- GIVEN EXERCISE -
Print each of the following lines word for word, keeping their order and punctuation unchanged.
── RECORDS SHOWN ──
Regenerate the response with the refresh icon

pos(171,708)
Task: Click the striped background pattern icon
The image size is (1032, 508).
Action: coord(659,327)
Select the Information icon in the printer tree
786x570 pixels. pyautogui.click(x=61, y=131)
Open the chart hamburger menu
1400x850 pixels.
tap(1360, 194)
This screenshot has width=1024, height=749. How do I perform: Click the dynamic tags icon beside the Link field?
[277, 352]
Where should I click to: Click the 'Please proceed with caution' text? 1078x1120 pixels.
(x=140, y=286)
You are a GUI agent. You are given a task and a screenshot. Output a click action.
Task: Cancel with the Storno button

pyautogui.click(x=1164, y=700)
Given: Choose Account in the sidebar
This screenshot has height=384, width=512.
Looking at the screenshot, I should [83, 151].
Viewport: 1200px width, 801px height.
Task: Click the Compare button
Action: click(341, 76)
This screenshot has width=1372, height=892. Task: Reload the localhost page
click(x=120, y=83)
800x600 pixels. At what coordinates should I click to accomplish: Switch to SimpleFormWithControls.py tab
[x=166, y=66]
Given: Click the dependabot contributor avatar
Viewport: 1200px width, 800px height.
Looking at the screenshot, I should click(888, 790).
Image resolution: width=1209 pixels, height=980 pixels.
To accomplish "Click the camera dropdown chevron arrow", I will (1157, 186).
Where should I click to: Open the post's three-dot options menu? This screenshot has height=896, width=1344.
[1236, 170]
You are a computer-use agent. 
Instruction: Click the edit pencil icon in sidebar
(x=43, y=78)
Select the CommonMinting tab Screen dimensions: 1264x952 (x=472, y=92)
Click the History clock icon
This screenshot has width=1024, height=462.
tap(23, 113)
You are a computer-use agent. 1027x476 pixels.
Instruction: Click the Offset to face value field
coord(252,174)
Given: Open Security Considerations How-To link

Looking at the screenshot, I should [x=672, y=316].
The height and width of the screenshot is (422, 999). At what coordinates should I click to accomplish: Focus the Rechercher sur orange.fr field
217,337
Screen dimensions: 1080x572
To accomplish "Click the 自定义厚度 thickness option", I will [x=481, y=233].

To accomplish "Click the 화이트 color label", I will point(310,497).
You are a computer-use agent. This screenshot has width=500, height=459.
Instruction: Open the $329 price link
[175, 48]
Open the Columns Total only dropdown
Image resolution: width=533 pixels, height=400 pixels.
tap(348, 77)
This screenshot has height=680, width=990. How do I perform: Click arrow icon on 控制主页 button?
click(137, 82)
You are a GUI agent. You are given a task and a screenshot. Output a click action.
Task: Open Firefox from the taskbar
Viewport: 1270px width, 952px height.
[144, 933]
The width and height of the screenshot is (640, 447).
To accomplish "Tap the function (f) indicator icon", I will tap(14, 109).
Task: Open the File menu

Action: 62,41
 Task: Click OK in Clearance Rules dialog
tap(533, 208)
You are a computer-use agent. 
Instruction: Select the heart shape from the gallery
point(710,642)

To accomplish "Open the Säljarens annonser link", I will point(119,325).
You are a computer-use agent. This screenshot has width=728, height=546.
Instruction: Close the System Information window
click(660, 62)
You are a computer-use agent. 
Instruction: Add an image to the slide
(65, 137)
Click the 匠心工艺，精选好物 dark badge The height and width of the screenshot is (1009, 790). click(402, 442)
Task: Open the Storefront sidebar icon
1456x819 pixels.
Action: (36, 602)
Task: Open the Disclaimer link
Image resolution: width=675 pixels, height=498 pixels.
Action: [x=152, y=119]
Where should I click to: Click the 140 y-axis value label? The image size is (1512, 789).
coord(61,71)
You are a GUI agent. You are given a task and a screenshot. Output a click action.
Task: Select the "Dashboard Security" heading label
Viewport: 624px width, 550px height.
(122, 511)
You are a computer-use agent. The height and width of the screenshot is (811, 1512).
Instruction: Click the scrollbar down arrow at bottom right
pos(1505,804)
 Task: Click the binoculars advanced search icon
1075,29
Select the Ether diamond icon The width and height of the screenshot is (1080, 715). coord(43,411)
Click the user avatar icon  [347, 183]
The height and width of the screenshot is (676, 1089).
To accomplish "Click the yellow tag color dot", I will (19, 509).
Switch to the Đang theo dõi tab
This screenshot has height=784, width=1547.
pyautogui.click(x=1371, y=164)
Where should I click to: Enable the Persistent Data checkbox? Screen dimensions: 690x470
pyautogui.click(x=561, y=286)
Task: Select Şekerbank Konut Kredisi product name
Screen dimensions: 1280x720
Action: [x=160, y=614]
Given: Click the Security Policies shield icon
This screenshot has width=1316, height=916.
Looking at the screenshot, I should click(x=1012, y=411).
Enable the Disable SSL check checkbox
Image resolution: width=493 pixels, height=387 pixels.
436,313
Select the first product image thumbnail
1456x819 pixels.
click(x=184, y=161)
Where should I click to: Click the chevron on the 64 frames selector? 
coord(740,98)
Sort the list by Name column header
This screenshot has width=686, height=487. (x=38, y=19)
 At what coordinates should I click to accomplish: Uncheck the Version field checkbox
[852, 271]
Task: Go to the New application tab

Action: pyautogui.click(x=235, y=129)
───
- RIGHT ANSWER -
Regenerate the response with the refresh icon

pos(171,708)
Task: Click the striped background pattern icon
The image size is (1032, 508).
Action: coord(659,327)
Select the Information icon in the printer tree
786x570 pixels. pyautogui.click(x=61, y=131)
Open the chart hamburger menu
1400x850 pixels.
tap(1360, 194)
This screenshot has width=1024, height=749. How do I perform: Click the dynamic tags icon beside the Link field?
[277, 352]
Where should I click to: Click the 'Please proceed with caution' text? 1078x1120 pixels.
(x=140, y=286)
You are a GUI agent. You are given a task and a screenshot. Output a click action.
Task: Cancel with the Storno button

pyautogui.click(x=1164, y=700)
Given: Choose Account in the sidebar
This screenshot has height=384, width=512.
Looking at the screenshot, I should [83, 151].
Viewport: 1200px width, 801px height.
Task: Click the Compare button
Action: click(341, 76)
This screenshot has width=1372, height=892. Task: Reload the localhost page
click(x=120, y=83)
800x600 pixels. At what coordinates should I click to accomplish: Switch to SimpleFormWithControls.py tab
[x=166, y=66]
Given: Click the dependabot contributor avatar
Viewport: 1200px width, 800px height.
Looking at the screenshot, I should click(888, 790).
Image resolution: width=1209 pixels, height=980 pixels.
To accomplish "Click the camera dropdown chevron arrow", I will (1157, 186).
Where should I click to: Open the post's three-dot options menu? This screenshot has height=896, width=1344.
[1236, 170]
You are a computer-use agent. 
Instruction: Click the edit pencil icon in sidebar
(x=43, y=78)
Select the CommonMinting tab Screen dimensions: 1264x952 (x=472, y=92)
Click the History clock icon
This screenshot has width=1024, height=462.
tap(23, 113)
You are a computer-use agent. 1027x476 pixels.
Instruction: Click the Offset to face value field
coord(252,174)
Given: Open Security Considerations How-To link

Looking at the screenshot, I should [x=672, y=316].
The height and width of the screenshot is (422, 999). At what coordinates should I click to accomplish: Focus the Rechercher sur orange.fr field
217,337
Screen dimensions: 1080x572
To accomplish "Click the 自定义厚度 thickness option", I will [x=481, y=233].

To accomplish "Click the 화이트 color label", I will point(310,497).
You are a computer-use agent. This screenshot has width=500, height=459.
Instruction: Open the $329 price link
[175, 48]
Open the Columns Total only dropdown
Image resolution: width=533 pixels, height=400 pixels.
tap(348, 77)
This screenshot has height=680, width=990. How do I perform: Click arrow icon on 控制主页 button?
click(137, 82)
You are a GUI agent. You are given a task and a screenshot. Output a click action.
Task: Open Firefox from the taskbar
Viewport: 1270px width, 952px height.
[144, 933]
The width and height of the screenshot is (640, 447).
To accomplish "Tap the function (f) indicator icon", I will tap(14, 109).
Task: Open the File menu

Action: 62,41
 Task: Click OK in Clearance Rules dialog
tap(533, 208)
You are a computer-use agent. 
Instruction: Select the heart shape from the gallery
point(710,642)

To accomplish "Open the Säljarens annonser link", I will point(119,325).
You are a computer-use agent. This screenshot has width=728, height=546.
Instruction: Close the System Information window
click(660, 62)
You are a computer-use agent. 
Instruction: Add an image to the slide
(65, 137)
Click the 匠心工艺，精选好物 dark badge The height and width of the screenshot is (1009, 790). click(402, 442)
Task: Open the Storefront sidebar icon
1456x819 pixels.
Action: (36, 602)
Task: Open the Disclaimer link
Image resolution: width=675 pixels, height=498 pixels.
Action: [x=152, y=119]
Where should I click to: Click the 140 y-axis value label? The image size is (1512, 789).
coord(61,71)
You are a GUI agent. You are given a task and a screenshot. Output a click action.
Task: Select the "Dashboard Security" heading label
Viewport: 624px width, 550px height.
(122, 511)
You are a computer-use agent. The height and width of the screenshot is (811, 1512).
Instruction: Click the scrollbar down arrow at bottom right
pos(1505,804)
 Task: Click the binoculars advanced search icon
1075,29
Select the Ether diamond icon The width and height of the screenshot is (1080, 715). coord(43,411)
Click the user avatar icon  [347, 183]
The height and width of the screenshot is (676, 1089).
To accomplish "Click the yellow tag color dot", I will (19, 509).
Switch to the Đang theo dõi tab
This screenshot has height=784, width=1547.
pyautogui.click(x=1371, y=164)
Where should I click to: Enable the Persistent Data checkbox? Screen dimensions: 690x470
pyautogui.click(x=561, y=286)
Task: Select Şekerbank Konut Kredisi product name
Screen dimensions: 1280x720
Action: [x=160, y=614]
Given: Click the Security Policies shield icon
This screenshot has width=1316, height=916.
Looking at the screenshot, I should click(x=1012, y=411).
Enable the Disable SSL check checkbox
Image resolution: width=493 pixels, height=387 pixels.
436,313
Select the first product image thumbnail
1456x819 pixels.
click(x=184, y=161)
Where should I click to: Click the chevron on the 64 frames selector? 
coord(740,98)
Sort the list by Name column header
This screenshot has width=686, height=487. (x=38, y=19)
 At what coordinates should I click to accomplish: Uncheck the Version field checkbox
[852, 271]
Task: Go to the New application tab

Action: pyautogui.click(x=235, y=129)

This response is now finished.